Vom Gemeindehaus ging es hinauf auf die Empore des Mariendoms. Diese hatte in etwa das Format des Balkons einer Sozialwohnung. Das wäre nicht weiter tragisch gewesen, hätten wir ihre volle Breite nutzen können. Doch weil Herr Kaiser sowohl uns, als auch den Organisten im Auge behalten können musste, mussten wir uns schräg hinstellen. So kam es, dass wir kaum mehr als zehn Personen vier Reihen bilden mussten.

Der Organist saß Herrn Kaiser mit dem Rücken zugewandt und beobachtete dessen Dirigat über einen winzigen Spiegel. Wie es unter diesen Bedingungen möglich sein sollte, ein gemeinsames Tempo zu erreichen, war eine mehr als berechtigte Frage. Mehrfach passierte es in der Generalprobe, dass uns der Organist davoneilte. Beim Auftritt geschah das zwar nicht, dafür brachte er in fataler Weise die Stückereihenfolge durcheinander. Herr Kaiser wollte gerade den Einsatz für das gregorianische Salve Regina geben, als aus den Orgelpfeifen der Anfangsakkord von George Dysons Magnificat erdröhnte. Wir konnten uns nur mit Mühe das Lachen verkneifen.

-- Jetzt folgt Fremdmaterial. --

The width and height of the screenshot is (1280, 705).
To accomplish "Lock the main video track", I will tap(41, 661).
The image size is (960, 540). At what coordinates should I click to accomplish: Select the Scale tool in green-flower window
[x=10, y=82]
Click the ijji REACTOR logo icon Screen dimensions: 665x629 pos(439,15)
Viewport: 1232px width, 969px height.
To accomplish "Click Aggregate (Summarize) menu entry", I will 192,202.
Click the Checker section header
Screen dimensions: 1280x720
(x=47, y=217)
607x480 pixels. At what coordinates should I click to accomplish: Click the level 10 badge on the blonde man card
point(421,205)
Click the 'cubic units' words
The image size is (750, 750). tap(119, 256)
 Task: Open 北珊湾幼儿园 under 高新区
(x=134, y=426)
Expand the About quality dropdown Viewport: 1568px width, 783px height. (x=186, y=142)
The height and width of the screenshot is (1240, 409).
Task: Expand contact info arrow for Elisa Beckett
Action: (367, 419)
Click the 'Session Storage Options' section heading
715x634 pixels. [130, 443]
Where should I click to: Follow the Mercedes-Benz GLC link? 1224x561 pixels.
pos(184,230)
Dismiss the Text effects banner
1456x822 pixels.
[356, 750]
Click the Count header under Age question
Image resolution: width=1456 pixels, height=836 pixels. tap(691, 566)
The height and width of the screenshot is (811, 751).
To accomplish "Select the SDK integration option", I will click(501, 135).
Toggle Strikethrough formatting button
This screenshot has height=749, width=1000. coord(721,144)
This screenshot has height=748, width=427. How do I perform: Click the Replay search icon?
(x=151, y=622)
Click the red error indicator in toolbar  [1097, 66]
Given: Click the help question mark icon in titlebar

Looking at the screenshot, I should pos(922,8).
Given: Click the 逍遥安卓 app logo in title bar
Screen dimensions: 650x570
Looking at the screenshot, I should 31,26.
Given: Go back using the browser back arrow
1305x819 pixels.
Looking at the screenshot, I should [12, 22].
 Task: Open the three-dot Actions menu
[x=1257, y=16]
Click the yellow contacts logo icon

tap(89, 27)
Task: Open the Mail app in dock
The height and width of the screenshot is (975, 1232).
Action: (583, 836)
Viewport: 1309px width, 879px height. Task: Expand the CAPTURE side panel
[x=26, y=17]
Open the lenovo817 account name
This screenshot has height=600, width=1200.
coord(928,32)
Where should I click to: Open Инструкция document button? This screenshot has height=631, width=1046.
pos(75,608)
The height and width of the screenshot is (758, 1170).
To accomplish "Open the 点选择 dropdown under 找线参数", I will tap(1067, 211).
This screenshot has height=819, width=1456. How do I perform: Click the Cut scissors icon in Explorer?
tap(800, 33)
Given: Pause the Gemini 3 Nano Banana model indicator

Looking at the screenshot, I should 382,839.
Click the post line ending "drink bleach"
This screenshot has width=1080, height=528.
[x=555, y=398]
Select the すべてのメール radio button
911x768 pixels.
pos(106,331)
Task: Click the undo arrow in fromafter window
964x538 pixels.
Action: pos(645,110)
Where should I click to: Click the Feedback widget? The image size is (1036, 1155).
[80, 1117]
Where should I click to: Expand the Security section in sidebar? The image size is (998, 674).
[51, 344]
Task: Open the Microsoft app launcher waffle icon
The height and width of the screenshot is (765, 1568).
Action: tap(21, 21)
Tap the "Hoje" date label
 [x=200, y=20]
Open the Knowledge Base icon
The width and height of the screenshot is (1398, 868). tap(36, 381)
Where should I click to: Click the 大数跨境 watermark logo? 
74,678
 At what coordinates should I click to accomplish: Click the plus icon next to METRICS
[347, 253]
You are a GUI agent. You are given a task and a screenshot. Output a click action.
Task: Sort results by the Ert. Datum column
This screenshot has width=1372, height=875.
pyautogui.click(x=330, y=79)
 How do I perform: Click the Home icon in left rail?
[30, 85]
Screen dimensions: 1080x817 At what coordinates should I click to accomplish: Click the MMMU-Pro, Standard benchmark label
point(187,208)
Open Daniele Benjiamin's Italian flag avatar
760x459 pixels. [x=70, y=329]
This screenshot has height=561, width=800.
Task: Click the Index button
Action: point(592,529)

Das Publikum lachte nicht. Auch sonst zeigte es eher wenig emotionale Erregung. Der Applaus fiel höflich aus. Mein Vater äußerte sich abfällig über das Repertoire. Ihm hatte einzig das Salve Regina gefallen. Dies bestärkte mich in meiner Ansicht, dass wir mit vierstimmigen Sätzen besser gefahren wären. Wie gut, dass Herr Kaiser ohnehin einmal mit uns über unsere Wünsche sprechen wollte. Er lud uns alle in ein nahegelegenes Restaurant ein und stellte uns diese eine Frage: «Was wollt ihr?»

Wir brachten das Thema dann auch sogleich zur Sprache. Doch obwohl Nathanael durchaus diplomatisch von einer ‹avantgardistischen Stückeauswahl› sprach, wimmelte Herr Kaiser ab: «Das war es gar nicht, was ich wissen sollte. Ich wollte wissen: Was wollt ihr?»

Die folgenden anderthalb Stunden waren wir damit beschäftigt, herauszufinden, was unser Chorleiter mit dieser Frage meinte. Wir beklagten uns über rebellische Knaben und brachten unseren Wunsch nach mehr Freiheiten auf Chorfahrten zum Ausdruck. Doch all das war es nicht, was Herr Kaiser meinte, wenn er fragte: ‹Was wollt ihr?› Er wurde immer gereizter und brüllte Imanuel an. Imanuel wiederum brüllte mich an und bald war die Situation reichlich festgefahren. Unser Chorleiter erkannte, dass es alles nichts half: Er musste die Frage ‹Was wollt ihr?› selbst beantworten. Was wir wollten: Mehr Verantwortung übernehmen, den Knaben auf Chorreisen und -wochenenden als Paten zur Verfügung stehen und solche Dinge. Das wollte ich zwar ganz bestimmt nicht, dennoch einigten wir uns darauf, die Sache so bald wie möglich in Angriff zu nehmen. Damit war Herr Kaiser mehr als zufrieden. Für den heutigen Abend waren wir entlassen.